Authored by mike.dvoretsky on Apr 17 2018, 7:13 AM.

Details

Summary

This patch lowers the X86 vector packing with saturation intrinsics to native LLVM IR. Comes with an LLVM patch (D45721).

Diff Detail

Repository
rC Clang

Event Timeline

mike.dvoretsky created this revision.Apr 17 2018, 7:13 AM
craig.topper added inline comments.Apr 17 2018, 10:06 AM
lib/CodeGen/CGBuiltin.cpp
8420

Why can't these just be APInts instead of uint64_t? Is this so that APInt widths don't have to match RTy below? I'd rather you just created the narrow APInt and then called sext/zext on it to get it to the right width.

8420

Pre-select the 8 or 16 based on IsDW. Then you don't need to check IsDW 4 times. You just need to pass the right width.

8432

Clearing isn't necessary if you just created it.

8433

This loop could probably use some comments. The multiple variables make the logic hard to follow

8443

Why arent' these unsigned compares for Unsigned?

8446

If you have the 8 or 16 selected above, you can use getIntNTy here I think.
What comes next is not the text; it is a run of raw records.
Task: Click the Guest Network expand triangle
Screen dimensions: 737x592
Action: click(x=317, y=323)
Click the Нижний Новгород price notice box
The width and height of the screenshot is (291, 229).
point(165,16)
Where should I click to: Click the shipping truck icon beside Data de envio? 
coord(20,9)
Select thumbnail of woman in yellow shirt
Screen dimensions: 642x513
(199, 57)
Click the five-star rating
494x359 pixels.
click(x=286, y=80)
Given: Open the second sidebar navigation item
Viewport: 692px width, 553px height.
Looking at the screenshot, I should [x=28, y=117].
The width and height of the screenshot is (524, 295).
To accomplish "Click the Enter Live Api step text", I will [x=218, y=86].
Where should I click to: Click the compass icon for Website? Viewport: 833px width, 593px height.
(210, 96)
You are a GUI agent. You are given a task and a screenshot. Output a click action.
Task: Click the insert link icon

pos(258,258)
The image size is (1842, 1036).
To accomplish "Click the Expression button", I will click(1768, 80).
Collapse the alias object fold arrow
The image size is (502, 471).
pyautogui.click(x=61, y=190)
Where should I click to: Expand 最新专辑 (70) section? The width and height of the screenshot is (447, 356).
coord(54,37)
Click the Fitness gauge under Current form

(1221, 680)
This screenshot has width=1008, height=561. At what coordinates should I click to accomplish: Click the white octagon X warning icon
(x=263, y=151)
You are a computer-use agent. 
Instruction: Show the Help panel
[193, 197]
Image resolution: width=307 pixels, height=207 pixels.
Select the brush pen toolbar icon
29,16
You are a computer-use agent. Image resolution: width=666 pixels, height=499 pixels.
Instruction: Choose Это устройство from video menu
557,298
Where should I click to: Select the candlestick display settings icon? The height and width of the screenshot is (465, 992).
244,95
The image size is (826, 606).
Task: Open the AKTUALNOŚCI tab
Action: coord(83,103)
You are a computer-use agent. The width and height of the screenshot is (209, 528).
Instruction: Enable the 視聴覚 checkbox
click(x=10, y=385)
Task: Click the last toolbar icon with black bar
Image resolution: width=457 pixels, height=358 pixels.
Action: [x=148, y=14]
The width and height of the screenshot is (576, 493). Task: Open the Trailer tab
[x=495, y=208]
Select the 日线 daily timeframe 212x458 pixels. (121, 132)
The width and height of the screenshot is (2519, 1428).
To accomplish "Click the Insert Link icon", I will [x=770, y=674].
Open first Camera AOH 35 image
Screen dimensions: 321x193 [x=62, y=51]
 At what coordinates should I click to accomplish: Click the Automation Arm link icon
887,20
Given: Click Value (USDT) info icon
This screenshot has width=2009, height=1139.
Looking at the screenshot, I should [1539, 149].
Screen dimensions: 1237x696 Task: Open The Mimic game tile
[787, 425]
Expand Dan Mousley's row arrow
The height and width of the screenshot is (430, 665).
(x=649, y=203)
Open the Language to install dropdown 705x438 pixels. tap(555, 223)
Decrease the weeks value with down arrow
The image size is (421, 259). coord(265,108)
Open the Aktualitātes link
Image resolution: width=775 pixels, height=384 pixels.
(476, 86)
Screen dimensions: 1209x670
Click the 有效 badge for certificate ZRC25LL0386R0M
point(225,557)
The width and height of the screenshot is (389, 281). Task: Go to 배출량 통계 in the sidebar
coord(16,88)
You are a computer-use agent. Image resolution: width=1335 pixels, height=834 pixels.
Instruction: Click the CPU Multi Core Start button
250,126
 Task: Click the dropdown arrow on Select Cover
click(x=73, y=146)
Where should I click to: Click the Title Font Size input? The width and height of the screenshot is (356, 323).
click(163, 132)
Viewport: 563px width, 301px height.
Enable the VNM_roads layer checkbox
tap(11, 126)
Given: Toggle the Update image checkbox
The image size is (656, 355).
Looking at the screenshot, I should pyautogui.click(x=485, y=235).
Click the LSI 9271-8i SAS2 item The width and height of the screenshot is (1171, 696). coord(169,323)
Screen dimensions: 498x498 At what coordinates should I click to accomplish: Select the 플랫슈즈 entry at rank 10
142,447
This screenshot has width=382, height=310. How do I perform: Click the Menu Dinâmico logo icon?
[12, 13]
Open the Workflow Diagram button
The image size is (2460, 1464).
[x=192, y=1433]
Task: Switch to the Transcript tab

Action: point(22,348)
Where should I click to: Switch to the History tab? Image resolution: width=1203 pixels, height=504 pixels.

mike.dvoretsky added inline comments.Apr 18 2018, 1:15 AM
lib/CodeGen/CGBuiltin.cpp
8443

The compares are signed on purpose. PACKUS assumes that the input elements are signed, then uses unsigned saturation. So, for instance, an 0xffff value must be evaluated as -1 and saturated to 0, rather than to 0xff as it would be with unsigned comparisons.

Updated per comments.

This revision is now accepted and ready to land.Apr 18 2018, 2:49 PM

Changed the shuffle mask emission code to match D45721.

mike.dvoretsky abandoned this revision.Jun 5 2018, 5:17 AM

Closing this due to failure of D45721.